Но она вдруг закусила губу и посмотрела на него странным, почти виноватым взглядом.
– Я ведь тоже сама отыскала твой номер телефона, которого ты мне никогда не давал, – прошептала она, полуотвернувшись в сторону. – Ты не хочешь спросить меня… о чем-нибудь?

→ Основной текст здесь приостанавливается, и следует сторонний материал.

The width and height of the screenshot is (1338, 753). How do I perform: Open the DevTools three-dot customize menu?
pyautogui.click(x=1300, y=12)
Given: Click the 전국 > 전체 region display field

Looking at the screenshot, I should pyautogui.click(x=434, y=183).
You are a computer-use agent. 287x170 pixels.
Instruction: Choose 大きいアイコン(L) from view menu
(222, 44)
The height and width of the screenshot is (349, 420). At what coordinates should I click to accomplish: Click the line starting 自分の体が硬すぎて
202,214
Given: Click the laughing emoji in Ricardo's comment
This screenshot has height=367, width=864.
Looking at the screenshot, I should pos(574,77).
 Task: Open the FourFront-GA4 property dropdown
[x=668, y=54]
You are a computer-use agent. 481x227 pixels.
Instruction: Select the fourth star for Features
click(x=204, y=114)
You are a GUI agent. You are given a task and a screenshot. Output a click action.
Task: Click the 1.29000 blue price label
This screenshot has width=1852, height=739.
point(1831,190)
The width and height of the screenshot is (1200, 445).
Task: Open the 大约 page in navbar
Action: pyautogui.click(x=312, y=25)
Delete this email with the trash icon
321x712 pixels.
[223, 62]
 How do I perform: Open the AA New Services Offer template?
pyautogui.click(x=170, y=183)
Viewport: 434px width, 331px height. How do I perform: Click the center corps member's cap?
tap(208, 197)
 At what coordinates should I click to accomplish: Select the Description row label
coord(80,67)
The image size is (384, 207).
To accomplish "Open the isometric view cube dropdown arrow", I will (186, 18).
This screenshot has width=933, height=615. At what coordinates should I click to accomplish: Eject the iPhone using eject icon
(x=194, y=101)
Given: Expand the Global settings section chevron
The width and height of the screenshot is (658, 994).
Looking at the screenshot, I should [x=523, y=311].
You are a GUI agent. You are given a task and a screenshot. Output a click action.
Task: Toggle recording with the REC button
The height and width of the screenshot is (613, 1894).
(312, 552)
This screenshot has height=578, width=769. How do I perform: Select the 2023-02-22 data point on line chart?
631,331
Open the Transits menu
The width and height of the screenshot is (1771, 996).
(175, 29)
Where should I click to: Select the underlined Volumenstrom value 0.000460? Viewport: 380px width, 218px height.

Волошин не хотел. Он жадно смотрел на Веру, впитывая каждое движение ее руки, каждый поворот головы, каждый плавный взмах длинных ресниц. Ему было все равно, когда и как она узнала его имя, его номер, его адрес… ах да! Адрес она не узнавала, он сам привез ее к себе в тот вечер. Что-то тугое, тяжелое билось в волошинской голове, что-то пыталось пробиться к его сознанию сквозь пахучий дым сигарет, сквозь Верины слова, сквозь острое желание, которое он испытывал, и нежность, затопившую его с головой… Что-то твердило ему о том, что надо бы все же задать Вере какой-то вопрос – тем более что она сама словно подталкивает его к этому, – и надо бы рассказать ей о человеке, караулившем ее на Сиреневом бульваре, и о его бессмысленной смерти, и о его опасной ненависти к ней… Ненависти больше не было, как не было и самого экс-банкира, умершего на лавочке близ Вериного дома, но что-то темное и тягучее осталось с Волошиным после смерти Васильцова, и это тягучее нужно было разорвать, разрешить… Но вместо этого он только любовался сидящей напротив женщиной, которая сводила его с ума одним видом длинных светлых волос. И он овладел неведомой ему прежде способностью мгновенно забывать о чем угодно – о банкире, о бульваре и о любых вопросах, как только Вера поднимала на него свои зеленоватые глаза и улыбалась ему трогательной, чуть виноватой улыбкой.